Fewer than 100 of the drivers who wrote to Shannon Liss-Riordan — who represented drivers in both the California and Massachusetts lawsuits — were angry that she chose to settle, maintaining their status as independent contractors. And now, Liss-Riordan is responding.
“I understand your frustration about this case being settled,” she wrote in a letter she circulated to these drivers. “I have read and listened to many drivers who are upset and disappointed that the case has been settled. I agree with much that has been said about how Uber drivers should be classified as employees and have been treated improperly under the law. Of course, I agree; I have spent years making these arguments myself.”
There was a lot riding on the case for both sides. Had Uber been forced to reclassify its drivers from independent contractors to employees, the company may have had to significantly alter its business model. In exchange, drivers would receive employer-sponsored benefits and insurance and would no longer have to bear the brunt of their operating costs.

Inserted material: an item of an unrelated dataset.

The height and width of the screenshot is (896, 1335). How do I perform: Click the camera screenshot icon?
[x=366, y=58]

For a while, Liss-Riordan was faring pretty well. She had managed to convince a judge to classify the case as a class-action suit and even question Uber’s arbitration clause. But the legal risks Liss-Riordan expected to face as the case proceeded into the next phase may have undone all that she had accomplished.
For one, Uber was granted its appeal of the ruling that deemed its arbitration agreement in drivers’ contracts unenforceable, delivering a blow to Liss-Riordan’s case.

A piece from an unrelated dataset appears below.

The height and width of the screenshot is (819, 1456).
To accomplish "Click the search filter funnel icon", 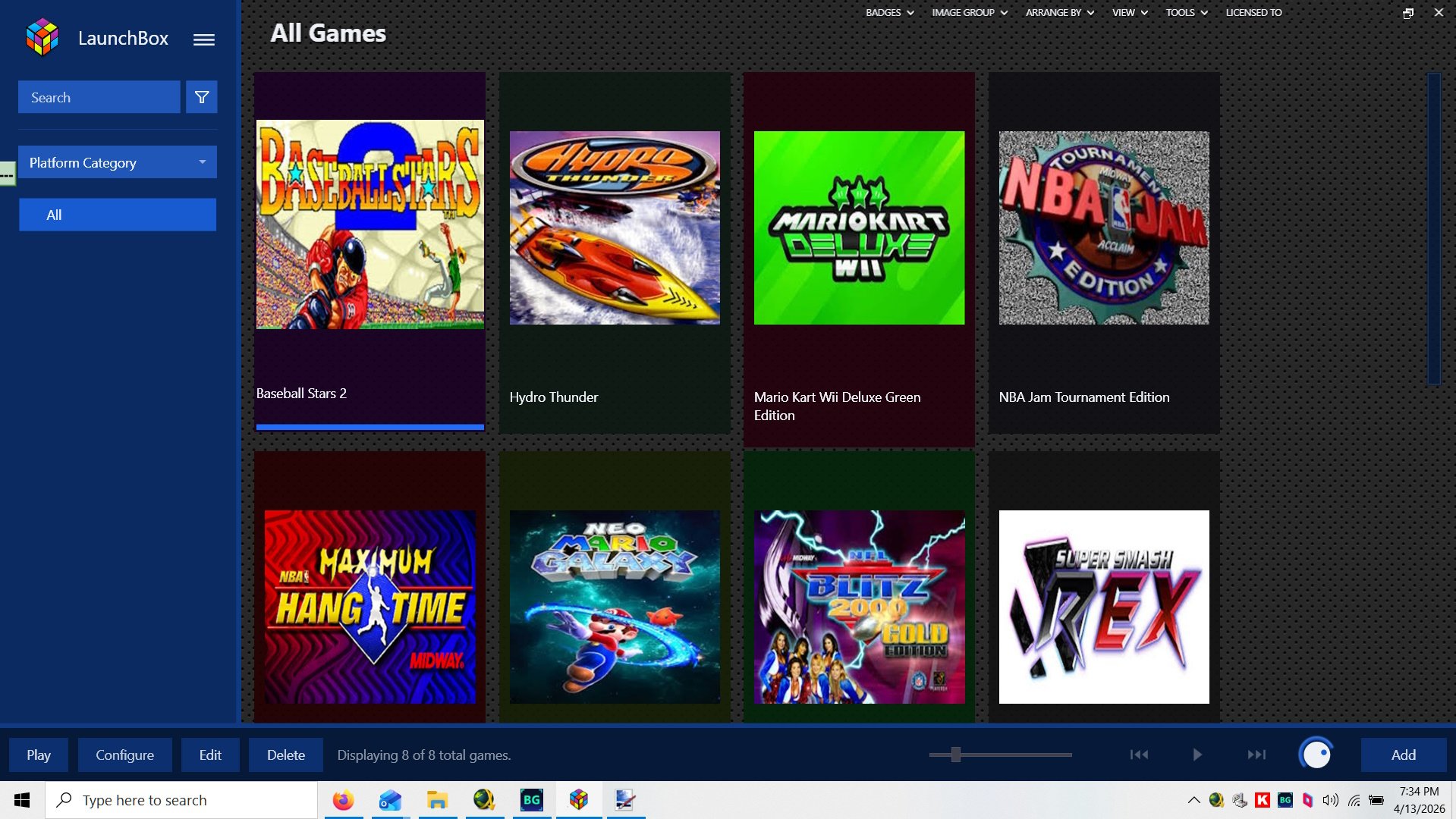I will coord(202,97).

“This was not a good sign,” she wrote. “The Ninth Circuit, having granted this petition, was most likely about to delay the trial until after the appeal. Had we won before the Ninth Circuit, Uber made clear it would try to take this case to the U.S. Supreme Court, which has not been particularly friendly to workers in recent years and is responsible for the rise and enforcement of arbitration clauses containing class action waivers, which have prevented workers from achieving successes like we have achieved in this case.”

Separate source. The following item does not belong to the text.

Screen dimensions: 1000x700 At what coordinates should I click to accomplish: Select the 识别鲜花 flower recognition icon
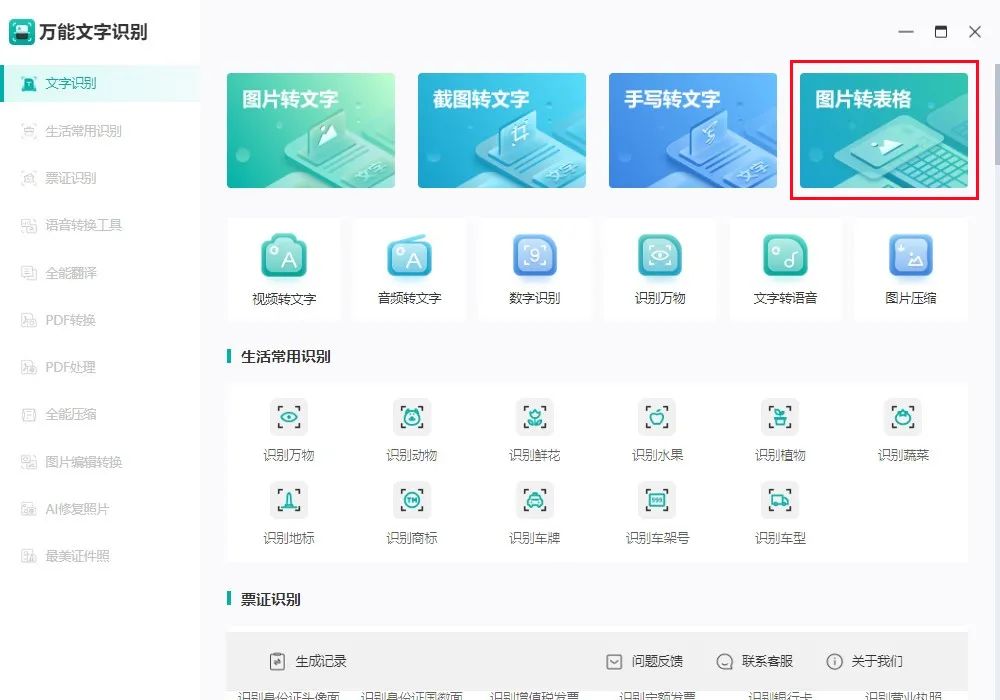click(534, 425)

This, in turn, would have led the trial to be decided by a jury, not a judge.
“Jurors come in with biases, and Uber is very popular in San Francisco,” she wrote. “We may have won the trial before a jury, and we may not have.”
Several drivers have accused Liss-Riordan of “selling out” in exchange for her cut of the settlement. Others accused her of being afraid to take the case to trial. But Liss-Riordan contends settling was the right thing to do.
“So I had to balance all these risks in considering whether what Uber was offering was substantial enough, and would benefit the drivers enough, not to risk everything we had achieved and roll the dice with the Ninth Circuit (and possibly the Supreme Court) and a jury,” she continued. “I did not settle this case because I do not like trials or I am afraid of them. I love trials … And given what I was able to negotiate Uber to agree to for this settlement, I made the reasoned judgment (in consultation with the drivers who were the plaintiffs in this case) that that was too much to risk.”
The issue of whether drivers are independent contractors or employees, importantly, has still not been decided. But the settlement essentially lets Uber continue to treat them as independent contractors regardless.
Liss-Riordan ended her letter on this note: “I know you and many others are looking forward to the day for that to be decided. And so am I. But settling this case was, in my best and experienced legal judgment, given what Uber agreed to in monetary and non-monetary concessions, the right thing to do.”